Biosynthesis of the O antigen of pathogenic Escherichia coli O157:H7. Characterization of α1,4-Fuc-transferase WbdO.

The O157:H7 strain of Escherichia coli is responsible for frequent outbreaks of hemorrhagic colitis worldwide. Its lipopolysaccharide is a virulence factor and contains an O antigen having repeating units with the tetrasaccharide structure [2-D-PerNAcα1-3-L-Fucα1-4-D-Glcβ1-3-D-GalNAcα1-]n. Genes encoding glycosyltransferases WbdN, WbdO, and WbdP are responsible for the biosynthesis of this repeating unit.

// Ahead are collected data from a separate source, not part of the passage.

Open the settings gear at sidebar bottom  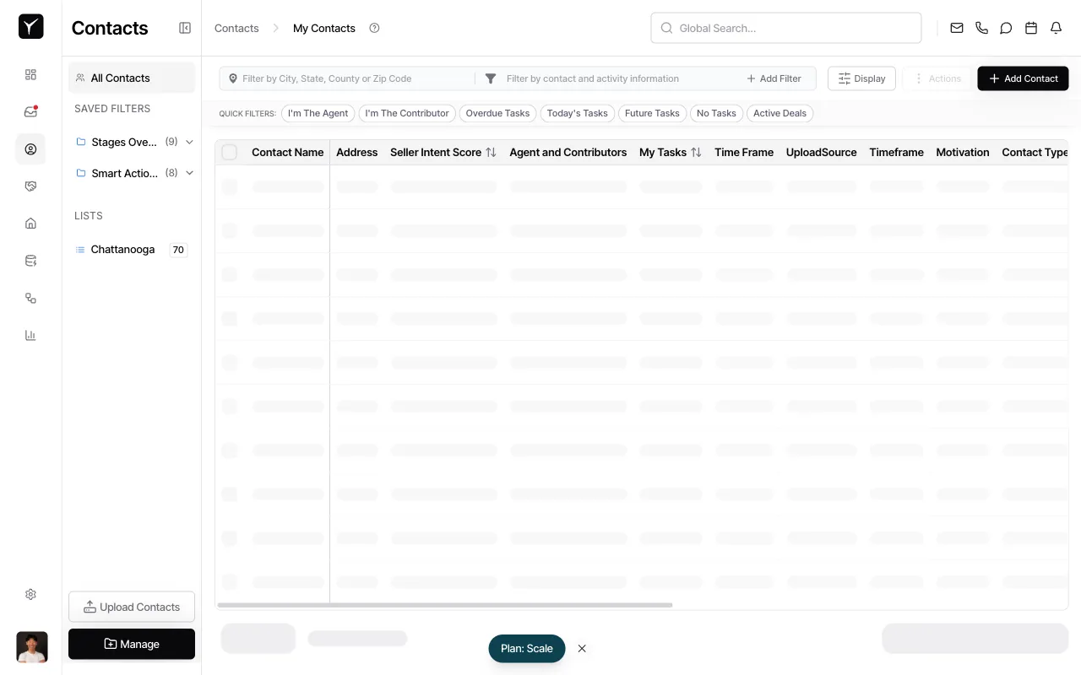tap(30, 594)
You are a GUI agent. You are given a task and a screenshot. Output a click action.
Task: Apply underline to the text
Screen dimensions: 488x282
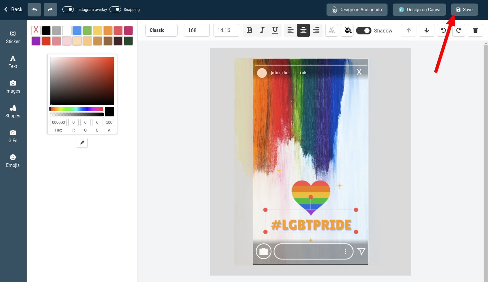click(x=275, y=30)

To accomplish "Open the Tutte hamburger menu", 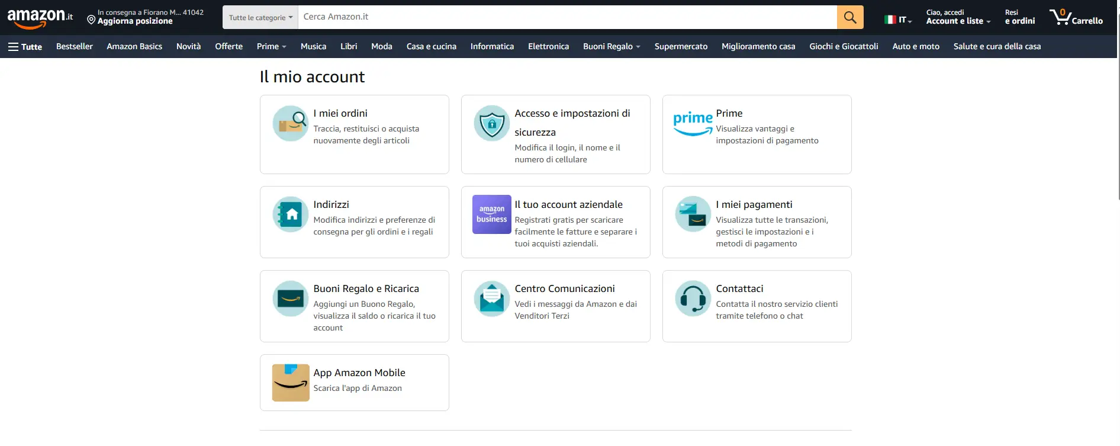I will (25, 47).
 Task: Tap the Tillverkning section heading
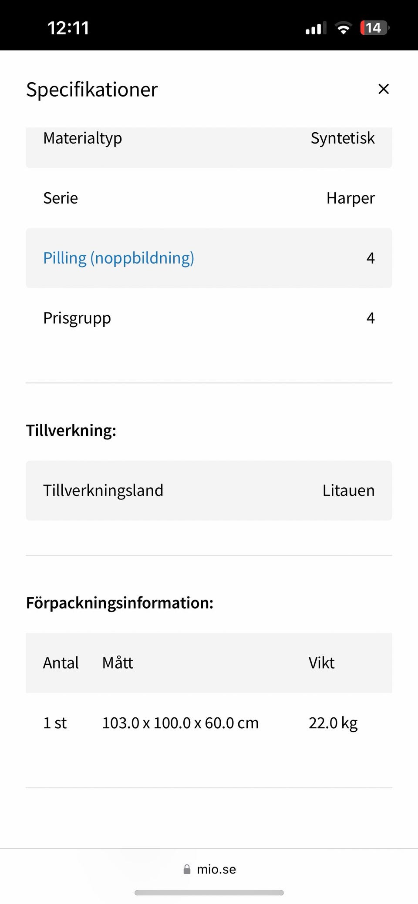click(x=71, y=430)
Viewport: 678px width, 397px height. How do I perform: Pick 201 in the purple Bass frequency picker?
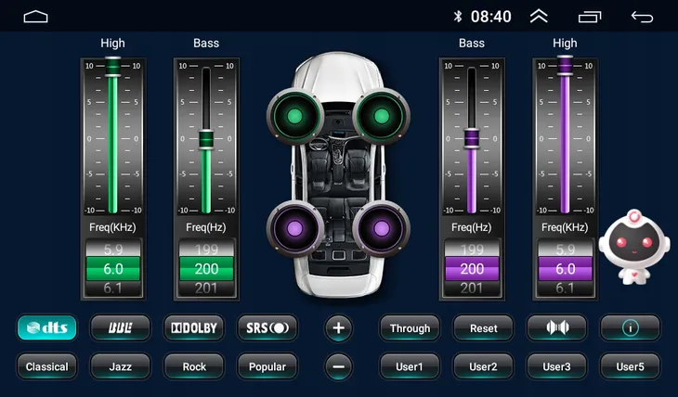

We have previously characterized the second enzyme in the pathway, WbdN, which transfers Glc in β1-3 linkage to GalNAcα-O-PO3-PO3-(CH2)11-O-Ph (GalNAc-PP-PhU). In this work, Fuc-transferase WbdO from E. coli O157:H7 expressed in BL21 bacteria was characterized using the product of WbdN as the acceptor substrate. We showed that WbdO is specific for GDP-β-L-Fuc as the donor substrate. Compounds that contained terminal Glc or Glcβ1-3GalNAc structures but lacked the diphosphate group did not serve as acceptor substrates. The structure of the WbdO product was identified by mass spectrometry and Nuclear magnetic resonance (NMR) as L-Fucα1-4-D-Glcβ1-3-D-GalNAc PP-PhU. WbdO is an unusual bivalent metal ion-dependent Fuc-transferase classified as an inverting GT2 family enzyme that has 2 conserved sequences near the N-terminus. The Asp37 residue within the 36VDGGSTD42 sequence was found to be essential for catalysis. Mutation of Asp68 to Ala within the conserved 67YDAMNK72 sequence resulted in a 3-fold increase in activity. These studies show that WbdOO157 is a highly specific Fuc-transferase with little homology to other characterized Fuc-transferases.